As is apparent from Fig. 2, the needle 1 has a top sharpening. This is designed as a special long cut over the length L of the bevel 3, namely with two angles of inclination (a 1 and a 2) ground The slope 3 is thus divided into two segments 31, 32 corresponding respectively to the angles cti and a2. first segment 31 is preferably shorter than second segment 32, for example in a 1/3: 2/3 ratio to each other, but other divisions which more or less deviate from the ratio 1: 2 are also possible The first segment (eg The second segment 32 is at a smaller angle a2, and in terms of height the two segments have approximately the same height (ie, perpendicular to the axis), so the length of the second segment is corresponding Its flatter angle greater than that of the first segment - here, for example, 2/3 of the total peak length L. This is a pain-free, reduced puncture allows. Favorable values of the first angle are in a range between 20 ° and 45 °, preferably from 30 ° to 35 °; the second angle a2 is selected with a correspondingly smaller value, for example between 15 ° and 30 °.

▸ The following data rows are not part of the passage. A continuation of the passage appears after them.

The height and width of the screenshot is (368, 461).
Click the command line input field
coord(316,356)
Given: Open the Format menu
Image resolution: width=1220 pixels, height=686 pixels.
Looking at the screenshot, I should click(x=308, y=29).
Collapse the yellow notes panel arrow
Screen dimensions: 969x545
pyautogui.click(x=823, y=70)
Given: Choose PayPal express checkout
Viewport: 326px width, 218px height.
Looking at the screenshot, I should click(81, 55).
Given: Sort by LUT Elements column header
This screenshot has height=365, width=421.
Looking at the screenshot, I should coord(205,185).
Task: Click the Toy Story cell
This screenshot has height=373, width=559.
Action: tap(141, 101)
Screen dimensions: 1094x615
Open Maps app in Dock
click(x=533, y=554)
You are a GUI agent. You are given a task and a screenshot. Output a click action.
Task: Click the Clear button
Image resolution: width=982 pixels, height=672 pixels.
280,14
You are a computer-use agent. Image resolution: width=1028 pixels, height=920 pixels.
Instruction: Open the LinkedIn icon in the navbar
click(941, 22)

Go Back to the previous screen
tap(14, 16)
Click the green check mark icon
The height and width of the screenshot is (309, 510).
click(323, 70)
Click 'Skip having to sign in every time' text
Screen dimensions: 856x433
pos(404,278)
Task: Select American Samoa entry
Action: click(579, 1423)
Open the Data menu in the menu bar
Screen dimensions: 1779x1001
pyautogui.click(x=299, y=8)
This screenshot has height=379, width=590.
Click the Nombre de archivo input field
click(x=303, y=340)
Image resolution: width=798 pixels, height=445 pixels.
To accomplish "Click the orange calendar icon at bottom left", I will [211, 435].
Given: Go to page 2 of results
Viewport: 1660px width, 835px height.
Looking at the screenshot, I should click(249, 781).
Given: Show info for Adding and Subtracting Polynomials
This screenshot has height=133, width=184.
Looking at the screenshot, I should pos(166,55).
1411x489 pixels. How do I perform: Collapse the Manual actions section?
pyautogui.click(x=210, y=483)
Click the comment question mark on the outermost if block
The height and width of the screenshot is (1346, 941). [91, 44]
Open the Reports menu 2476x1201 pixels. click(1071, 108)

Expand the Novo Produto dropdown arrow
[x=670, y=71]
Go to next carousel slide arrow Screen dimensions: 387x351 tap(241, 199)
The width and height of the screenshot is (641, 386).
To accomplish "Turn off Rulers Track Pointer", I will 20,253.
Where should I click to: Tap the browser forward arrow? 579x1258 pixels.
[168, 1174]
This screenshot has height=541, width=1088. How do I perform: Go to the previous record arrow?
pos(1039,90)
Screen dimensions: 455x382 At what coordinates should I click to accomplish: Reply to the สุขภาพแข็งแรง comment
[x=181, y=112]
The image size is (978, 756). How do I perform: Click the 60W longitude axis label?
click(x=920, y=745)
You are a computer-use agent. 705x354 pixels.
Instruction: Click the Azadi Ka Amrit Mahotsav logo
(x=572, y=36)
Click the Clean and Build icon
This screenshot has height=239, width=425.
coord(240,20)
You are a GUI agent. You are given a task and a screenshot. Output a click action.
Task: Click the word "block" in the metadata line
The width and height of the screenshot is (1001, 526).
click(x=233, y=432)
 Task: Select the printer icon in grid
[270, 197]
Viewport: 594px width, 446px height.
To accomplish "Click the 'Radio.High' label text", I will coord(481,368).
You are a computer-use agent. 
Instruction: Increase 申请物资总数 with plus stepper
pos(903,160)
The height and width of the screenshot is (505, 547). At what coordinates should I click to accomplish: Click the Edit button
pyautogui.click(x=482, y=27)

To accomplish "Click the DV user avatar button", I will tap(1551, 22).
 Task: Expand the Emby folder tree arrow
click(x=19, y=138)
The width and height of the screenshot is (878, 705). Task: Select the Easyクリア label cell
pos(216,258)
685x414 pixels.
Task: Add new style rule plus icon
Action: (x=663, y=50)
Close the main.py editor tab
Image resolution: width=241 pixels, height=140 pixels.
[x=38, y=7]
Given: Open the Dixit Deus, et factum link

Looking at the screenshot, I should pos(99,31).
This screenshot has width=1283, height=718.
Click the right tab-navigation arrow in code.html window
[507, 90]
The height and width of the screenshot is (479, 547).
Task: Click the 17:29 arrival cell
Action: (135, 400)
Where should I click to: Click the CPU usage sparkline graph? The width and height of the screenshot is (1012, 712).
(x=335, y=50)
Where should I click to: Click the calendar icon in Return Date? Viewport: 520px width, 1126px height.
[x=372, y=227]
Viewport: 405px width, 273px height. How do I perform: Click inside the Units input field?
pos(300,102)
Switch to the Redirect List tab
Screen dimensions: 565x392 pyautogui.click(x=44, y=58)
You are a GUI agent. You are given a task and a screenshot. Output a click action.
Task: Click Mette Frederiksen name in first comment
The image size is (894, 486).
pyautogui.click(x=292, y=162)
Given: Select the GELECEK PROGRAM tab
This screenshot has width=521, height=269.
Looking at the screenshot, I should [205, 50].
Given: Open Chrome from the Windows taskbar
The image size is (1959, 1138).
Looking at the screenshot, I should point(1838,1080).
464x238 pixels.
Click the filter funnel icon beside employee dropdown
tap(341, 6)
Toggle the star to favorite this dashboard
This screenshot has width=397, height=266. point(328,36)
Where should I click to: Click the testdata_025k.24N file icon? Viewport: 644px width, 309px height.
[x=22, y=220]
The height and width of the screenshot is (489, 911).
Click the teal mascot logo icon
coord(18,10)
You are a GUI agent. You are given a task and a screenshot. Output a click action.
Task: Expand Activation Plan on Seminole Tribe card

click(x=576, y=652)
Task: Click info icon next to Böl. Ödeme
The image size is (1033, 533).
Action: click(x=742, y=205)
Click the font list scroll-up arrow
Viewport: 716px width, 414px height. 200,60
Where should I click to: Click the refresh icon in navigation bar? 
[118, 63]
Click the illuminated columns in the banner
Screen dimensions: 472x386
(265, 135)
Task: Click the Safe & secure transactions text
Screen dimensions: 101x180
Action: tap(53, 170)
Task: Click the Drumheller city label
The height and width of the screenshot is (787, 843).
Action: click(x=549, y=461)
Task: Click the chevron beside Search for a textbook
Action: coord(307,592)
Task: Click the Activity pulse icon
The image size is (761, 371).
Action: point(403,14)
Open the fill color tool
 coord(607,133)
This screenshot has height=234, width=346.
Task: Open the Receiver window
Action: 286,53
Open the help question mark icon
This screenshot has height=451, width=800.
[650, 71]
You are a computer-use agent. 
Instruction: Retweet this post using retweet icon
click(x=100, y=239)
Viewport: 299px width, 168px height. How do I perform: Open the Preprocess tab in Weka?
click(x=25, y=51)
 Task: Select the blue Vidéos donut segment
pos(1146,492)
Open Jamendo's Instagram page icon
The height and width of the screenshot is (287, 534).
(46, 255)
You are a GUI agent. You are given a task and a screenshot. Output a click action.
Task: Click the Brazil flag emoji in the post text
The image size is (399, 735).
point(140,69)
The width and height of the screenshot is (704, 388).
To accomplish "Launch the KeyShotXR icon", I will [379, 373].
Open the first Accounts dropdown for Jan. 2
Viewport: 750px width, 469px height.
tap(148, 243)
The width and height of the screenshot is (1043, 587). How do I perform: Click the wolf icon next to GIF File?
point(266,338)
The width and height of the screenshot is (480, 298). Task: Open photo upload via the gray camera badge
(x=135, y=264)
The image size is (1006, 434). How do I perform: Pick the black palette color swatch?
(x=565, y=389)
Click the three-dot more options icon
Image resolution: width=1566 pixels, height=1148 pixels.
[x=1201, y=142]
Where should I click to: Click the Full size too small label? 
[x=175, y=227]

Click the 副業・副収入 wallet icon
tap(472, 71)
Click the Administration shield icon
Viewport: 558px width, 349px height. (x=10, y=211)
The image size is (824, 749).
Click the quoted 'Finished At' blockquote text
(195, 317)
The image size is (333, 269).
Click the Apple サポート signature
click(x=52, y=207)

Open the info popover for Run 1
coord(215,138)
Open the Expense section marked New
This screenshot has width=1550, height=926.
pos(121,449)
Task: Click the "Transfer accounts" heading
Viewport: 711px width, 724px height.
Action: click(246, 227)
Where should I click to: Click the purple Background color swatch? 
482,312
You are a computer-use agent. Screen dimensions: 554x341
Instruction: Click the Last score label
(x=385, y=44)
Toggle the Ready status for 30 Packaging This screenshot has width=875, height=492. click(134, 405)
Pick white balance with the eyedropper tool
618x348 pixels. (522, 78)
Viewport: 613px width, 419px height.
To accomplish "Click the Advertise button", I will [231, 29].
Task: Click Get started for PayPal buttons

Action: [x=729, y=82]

Referring to Fig. 3, the needle also has an inner surface of the needle channel 6 which is very smooth, e.g. an extremely smooth surface with a silicone coating 8 whose thickness varies over the length of the needle channel. The inner coating 8 of the needle is e.g. achieved by being sprayed, as illustrated in FIG. 4, by means of a fine nozzle needle 7, which emanates at its end a silicone-based material 8a; while this nozzle needle is pulled through slower in the middle part of the needle than at the end parts. It thus forms a continuous towards the middle thickening of the silicone coating. This results in a tapering of the cross section in the μ range towards the middle of the needle length, or in other words a variable inner diameter with d! ≫ d2 < d3 (where d3 = di). This results in a slight functional nozzle effect of the cavity of the needle.

It results from this coating an optimal laminar flow of blood flowing through the needle. This is due on the one hand to the low frictional resistance, on the other hand by the mentioned profile of the silicone coating in the pm range.

In addition, the needle has a magnetization profile, which is illustrated in Fig. 5, which shows a schematic longitudinal sectional view of a central piece of the needle. The magnetization M and associated magnetic field lines are indicated in FIG.

To create the magnetization profile, the center of the needle is exposed to a strong magnetic field by exposing the needle between two oppositely oriented permanent magnets; Here, the needle is moved transversely to the longitudinal direction so that the middle part of the needle between the two magnets is performed - see. Fig. 6. Due to the magnetizable components of the needle material, a remanent magnetization occurs. There remains a slight but sufficiently large magnetization of the needle whose principal component is oriented parallel to the longitudinal direction, which is strongest in the central region (Figure 5) and gradually weakens toward the ends. In interaction with the magnetically influenceable components of the blood, this leads to an improved laminar flow of viscous liquids. This applies in particular to erythrocytes whose outer membrane is known to be negatively charged. This could be proven by experiments: Liquids with increasing viscosity were passed through the needle. The magnetized needle showed significantly better flow characteristics than the unmagnetised needle. These were on average higher by 2 viscosity levels.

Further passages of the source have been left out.